Command and Embed, two of the newest foundation models available on AWS Bedrock, were created by Cohere.
- Cohere Command is a large natural language text generation model focused on task-oriented dialogue. It creates summarization, copywriting, dialogue extraction and questions and answers. Its use cases include database queries, forms and website navigation.
- Cohere Embed generates vector embeddings that represent the semantic meaning of text. It encodes words, sentences and whole documents into high-dimensional numeric vectors. It is useful for semantic search, recommendations and personalization based on meaning.
Agents for Amazon Bedrock
Foundation models are powerful, but LLMs cannot execute any tasks without proper resources.

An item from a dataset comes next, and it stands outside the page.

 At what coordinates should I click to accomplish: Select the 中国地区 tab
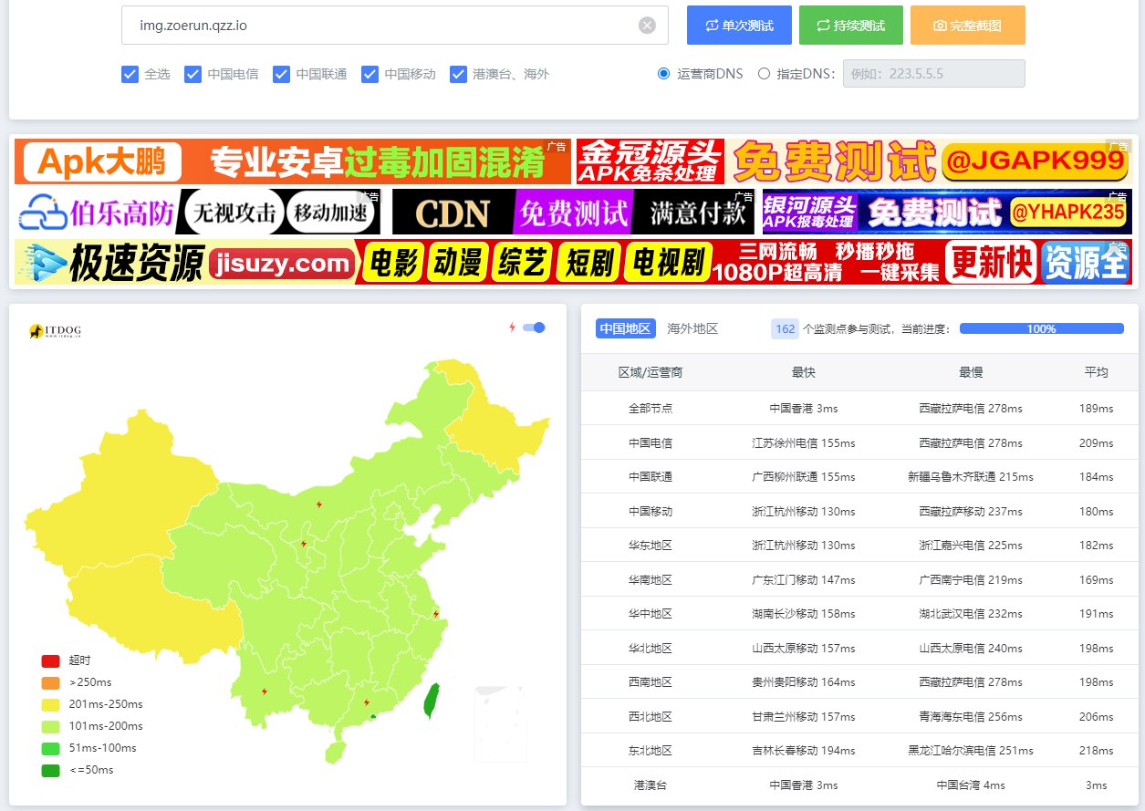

For that reason, AWS created intelligent agents to manage and perform complex tasks associated with foundation models.
When using agents, developers need only to provide high-level goals or natural language instructions to the foundation model. The agent handles interpreting those instructions, orchestrating the steps involved, integrating the instructions with various systems and providing the right prompts to the model.
Agents allow developers to complete tasks and workflows simply. Natural language instructions direct agents to automate workflows, gather specified information, monitor systems for events or fill out web forms. The agent maps the developer’s natural language instructions to the specific actions and workflows needed to complete the goal.
Even though agents can interpret user requests, carry on a conversation and break down complex tasks into simple steps, developers must still provide the right prompt engineering to ensure that the agent has the right prompts and instructions to work with.
Agents leverage AWS’s cloud infrastructure to scale and maintain real-time responsiveness to users. The cloud also connects agents to external data sources such as OpenSearch or other databases to retrieve the latest contextual information. By combining cloud hosting with prompt augmentation from live data, agents can provide low-latency responses to users even during high-volume usage.
According to Amazon, thousands of customers are now using Amazon Bedrock for various generative AI applications such as self-service, customer care, text creation and post-call analysis. Having a choice of several models is significant because no one model can satisfy every use case within an enterprise. That’s why AWS offers two foundation models from Amazon plus foundation models from best-in-class AI startups.
How does this work in the real world? In one example, a major insurance firm is using Bedrock to test generative AI applications for analyzing market data and evaluating the impact of AI functionality on employee efficiency. In another instance, a bank is working with the AWS Generative AI Innovation Center to pioneer new use cases based on Bedrock foundation models.
Although machine learning has been used in customer care applications for a decade, and chatbots and AI-powered contact centers have been around for years, the recent surge in generative AI has dramatically improved the versatility of these applications.
Generative AI applications such as conversational search, text summarization and other “copilot” actions have already increased employee productivity. In a more technical setting, code generation is one of the most important productivity improvements for software developers.
Generative AI is still in the early phases of enhancing business operations, but as the technology continues to improve, it will enable even more significant optimizations across organizations.
At the same time that AWS announced agents for BedRock foundation models, it also made other important AI announcements that included AWS Entity Resolution, Amazon EC2 P5 Instances using NVIDIA H100 Tensor Core GPUs, and Generative BI capabilities in Amazon QuickSight. I plan to cover a few of these enhancements in a separate article.